In the journey with self love and acceptance you need to forgive yourself and let go of past trauma. Let go of your past , the bad you have done, the bad people have done to you.
You have to realize you weren’t made to be perfect and nobody is perfect. I won’t lie , I myself love to hit every good angle with my selfies, I love my filters and four kids at home is chaotic. My life nor myself is perfect and neither are you. Accepting that is a big step. If you wait until you are perfect to start loving yourself than you’ll be waiting all your life. Let the thought of being a perfectionist go.
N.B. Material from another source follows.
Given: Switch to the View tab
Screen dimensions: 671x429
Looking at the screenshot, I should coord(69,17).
You need to start fixing what you feel needs to be fixed. What’s stopping you from loving yourself at this very moment? Is it because you have an extra 35 pounds till your goal weight? Is it because you feel you have no curves? Because you should love yourself in every ounce of your journey and it doesn’t mean you have to be the version of yourself you expect you to be at that very moment. What happens next? Change or acceptance?
You need to practice self care on this journey. Make time for yourself. Even as a busy college student , mom or wife. Self care and self love are besties.
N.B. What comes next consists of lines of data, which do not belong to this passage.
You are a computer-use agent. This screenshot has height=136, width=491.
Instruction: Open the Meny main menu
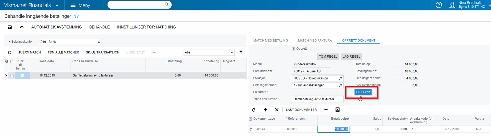click(80, 5)
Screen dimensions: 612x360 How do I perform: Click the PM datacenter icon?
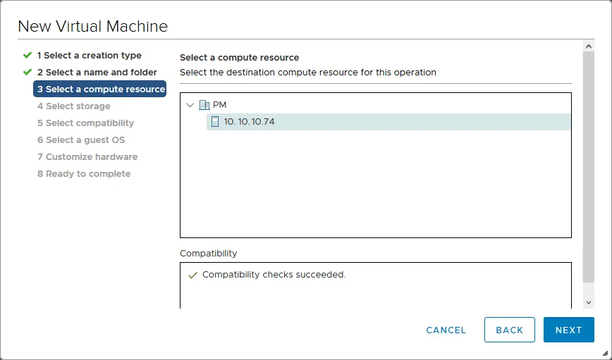[204, 105]
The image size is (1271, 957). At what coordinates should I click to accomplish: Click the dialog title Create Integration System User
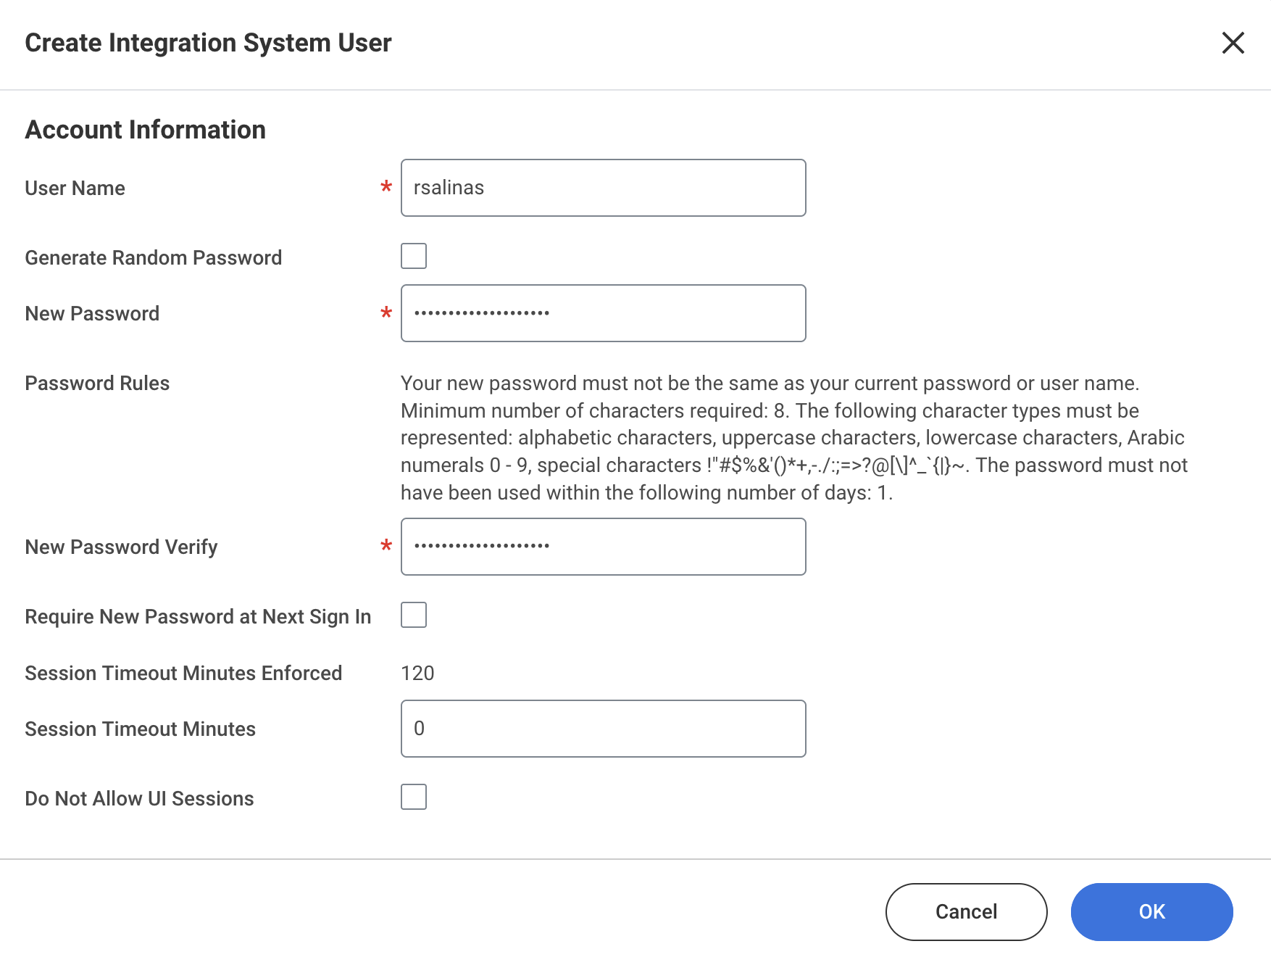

Get to know who you really are and not who others expect you to be or want you to be. Who are you? What are your life goals? What are your values? Do not let social influence get in the way of your unique gifts and beauty!
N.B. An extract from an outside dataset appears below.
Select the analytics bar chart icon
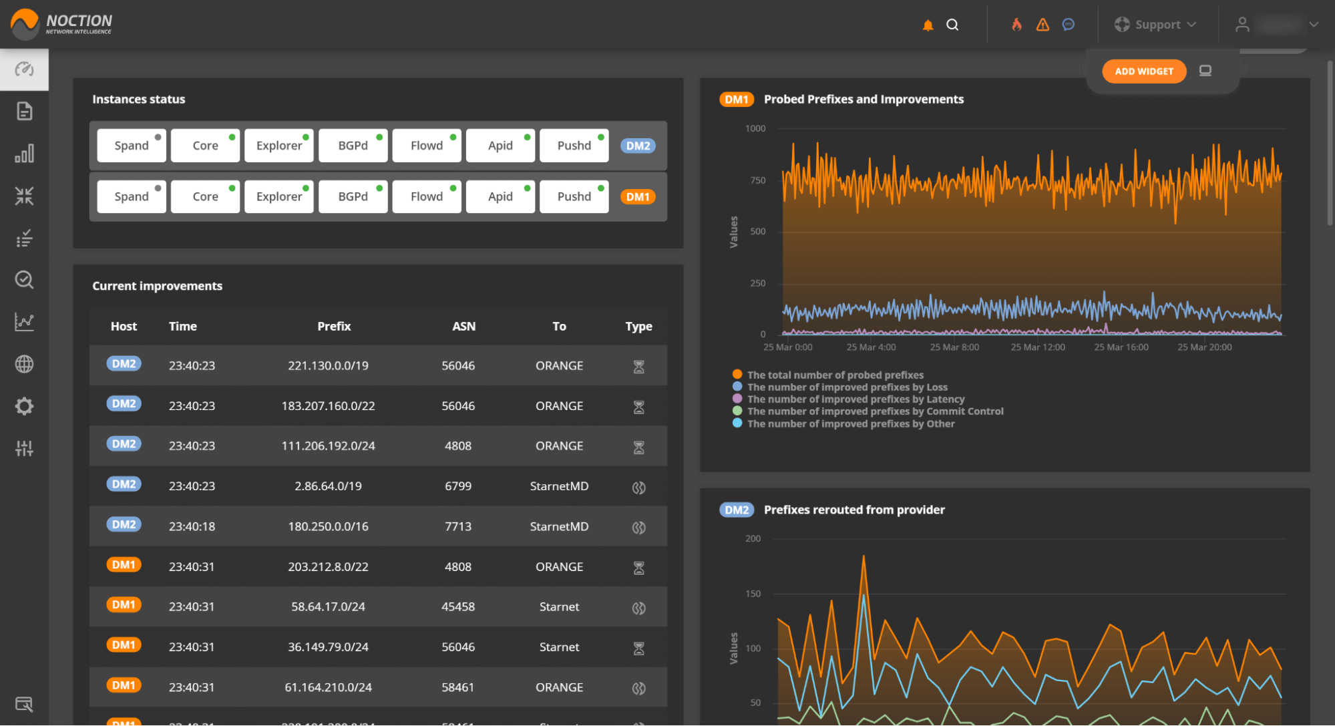 coord(24,154)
You need to find people in your life that love you for you. Whether that’s on social media or in real life. You know? The people who love that you snort when you laugh, Or that you don’t have the perfect insta feed or that you totally have rocked the same shirt since high school.
Start using daily affirmations. You know why my husband is so obsessed with himself? He use to stand in the mirror naked and talk to himself in a very positive way. That’s such a vulnerable time for us. But if you stand there and tell yourself “you are perfect” “your boobs are amazing” “your nose is adorable” “my body is a work in progress but it’s so beautiful”.
No matter what your past looks like you are worthy of so much. Self acceptance isn’t an excuse for being lazy or allowing yourself to be stuck in your circumstances. Self love is accepting shortcomings, tendencies , weaknesses and strengths.
Your story isn’t over. There are beautiful parts of you waiting to be discovered. Love yourself through the journey , trust yourself and trust the process. You are a master piece and you are also the artist.
So as you go on this journey with loving yourself do not worry what others have to say about your confidence. Do not worry about rocking your swimsuit or finding the hottest piece of lingerie that’s never made you feel better! Remember you are in charge of your happiness. Do not let anything on the outside control that. Don’t give up the power to enjoy your best self! Peoples opinions aren’t your problem and are usually a reflection of themself and not you. Love yourself. Today is chapter one. You don’t have to write in permanent ink but be confident in your story that you’re making for yourself.
Love yourself on your bad days , good days , ugly days , lazy days , happy days and every damn day.
Your friend on her own self love journey.